Did you know the United States now spends more on healthcare than any other country in the world?
For most, that fact might sound incredibly promising. To spend vast amounts on healthcare means more access to quality. Better treatment. Top-notch physicians. Expert clinical research. The list seems endless. But contradictingly enough, U.S. healthcare costs alone are actually more complex than anyone might think.
According to an expert in healthcare research and author of the upcoming book, Model Optimal Care, Jude Odu explains how there is a U.S. healthcare crisis, and it is widening quickly. As a healthcare technology veteran of over 25 years, his findings show that healthcare costs in America consume over 20% of the national GDP, a staggering figure that exceeds the entire GDP of over 180 countries worldwide.
Further into this perspective, research from Odu’s book also claims that roughly $1.6 trillion of healthcare spending in the U.S. is considered wasteful, driven especially by administrative complexity, overtreatment, pricing errors, and a lack of early prevention.
What’s worse is that despite this level of investment, Americans are paying more, yet receiving low impact. What costs hundreds of dollars for one treatment could cost significantly less somewhere else. What is being spent in emergency rooms could be avoidable with earlier care, but no one realizes these options exist. The problem is a lack of knowledge, a lack of awareness, and a lack of design in the system as a whole.
Employers, particularly those sponsoring self-insured health plans, sit at the center of this crisis.
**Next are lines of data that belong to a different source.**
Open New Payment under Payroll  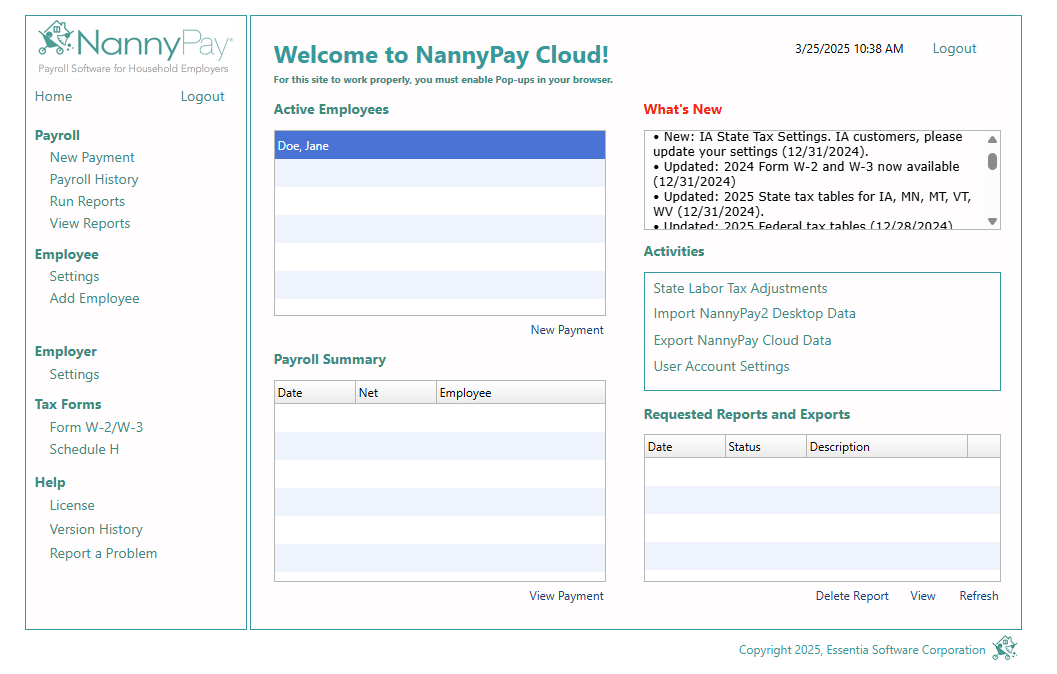[x=92, y=157]
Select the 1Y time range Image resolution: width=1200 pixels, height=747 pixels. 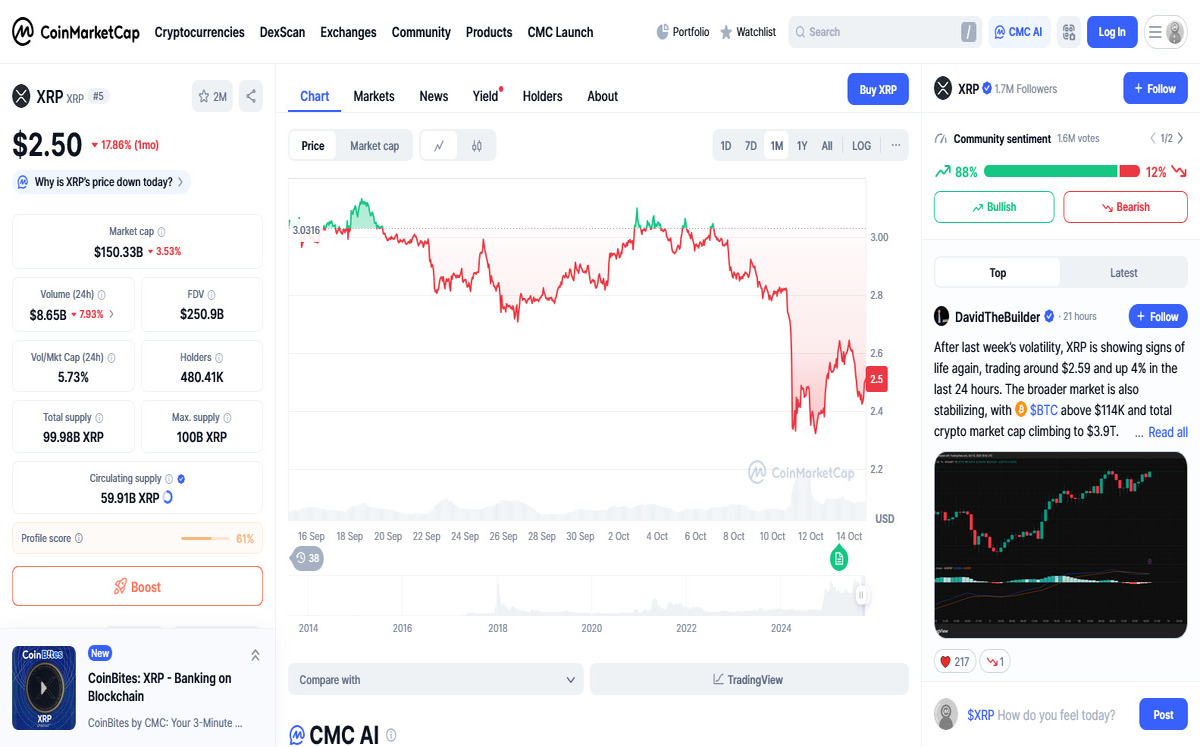point(802,146)
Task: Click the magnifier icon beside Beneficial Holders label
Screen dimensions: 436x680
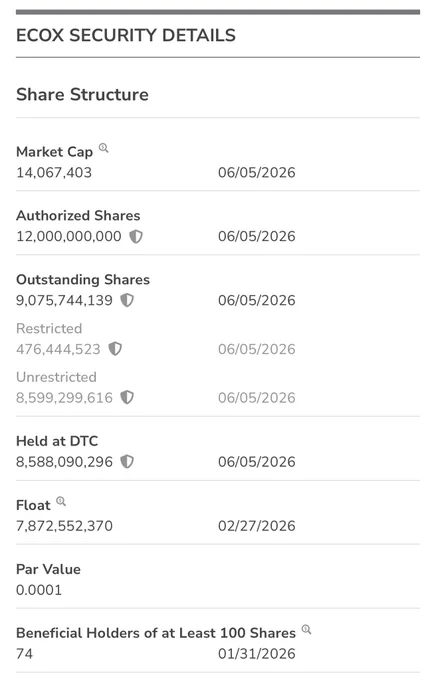Action: pyautogui.click(x=306, y=629)
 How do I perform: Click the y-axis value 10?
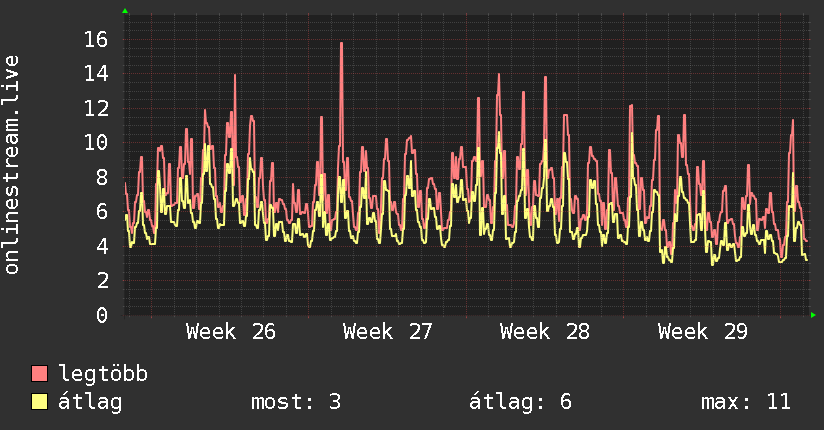point(96,142)
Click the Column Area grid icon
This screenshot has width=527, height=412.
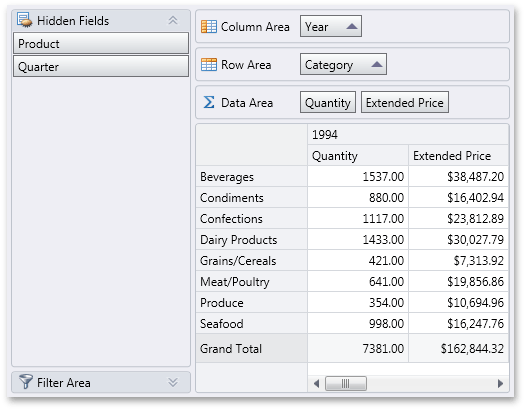(209, 27)
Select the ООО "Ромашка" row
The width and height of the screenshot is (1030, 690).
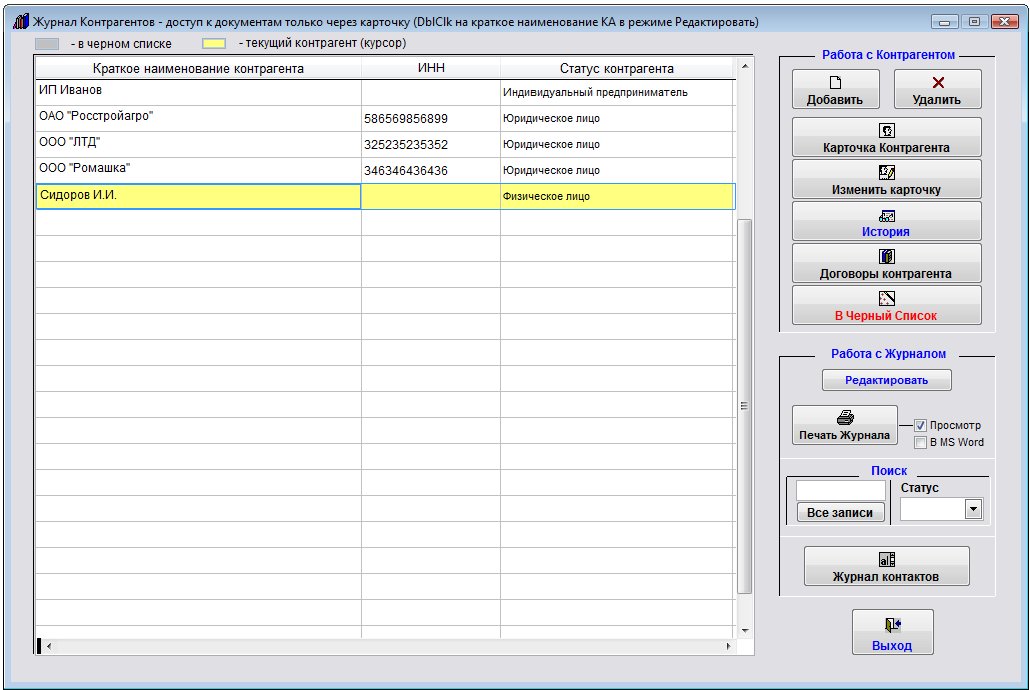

While traditionally, employer-sponsored plans cover millions of Americans, they do not have the right visibility or tools to identify where the healthcare dollars are actually going. Because waste is often invisible, hidden by outdated computer systems, inefficient management, and recurring overpayments, the entire financial blueprint is understandably complex and fractured.
Without proper action, the consequences extend far beyond healthcare industries. As costs rise and money is wasted, patients become forced to pay high out-of-pocket expenses, while the economy itself risks entire bankruptcies and fraud. Failure of redirection could also impede on both private and public institutions, where businesses will struggle to invest in other sectors.
The good news is that experts argue this trajectory is completely fixable, but only as long as there’s a willingness to approach the framework differently. Like Odu might suggest, one of the best ways forward is by using modern data analytics to help uncover what has long remained a problem. Technology like AI can play a critical role in this case, identifying patterns of overuse, misuse, and underuse. By doing so, it is able to pinpoint exactly where dollars are being spent and where they can flow more intentionally.
Technology is also not the only part of the solution. Meaningful change requires a shift in mindset. Employers must take accountability and recognize their fiduciary responsibility not just to manage costs, but to ensure real value. That means demanding transparency from vendors, asking all the right questions, and aligning incentives that protect employees in the long-term. It means rethinking how benefits work, even if that involves changing the recruitment strategy altogether.
Alarmingly enough, the data could not be more clear. The U.S. lacks poorly across nearly every major health outcome, where life expectancy remains under 80 years and infant mortality rates have risen to an all-time high. Those outcomes are the results of misaligned investment.
Even so, the stakes are high, but there is hope on the horizon. While the healthcare system has been left unchecked for decades, the people who can adjust now will be the ones to take U.S. healthcare to an entire new meaning.
The truth is, healthcare in America is important and sacred. Without it, societies would not function and life would not move in the way it does now. It’s the singular thing that keeps humanity alive, and that’s why America cannot afford to wait. With a smarter approach, healthcare waste can be reversed in no time.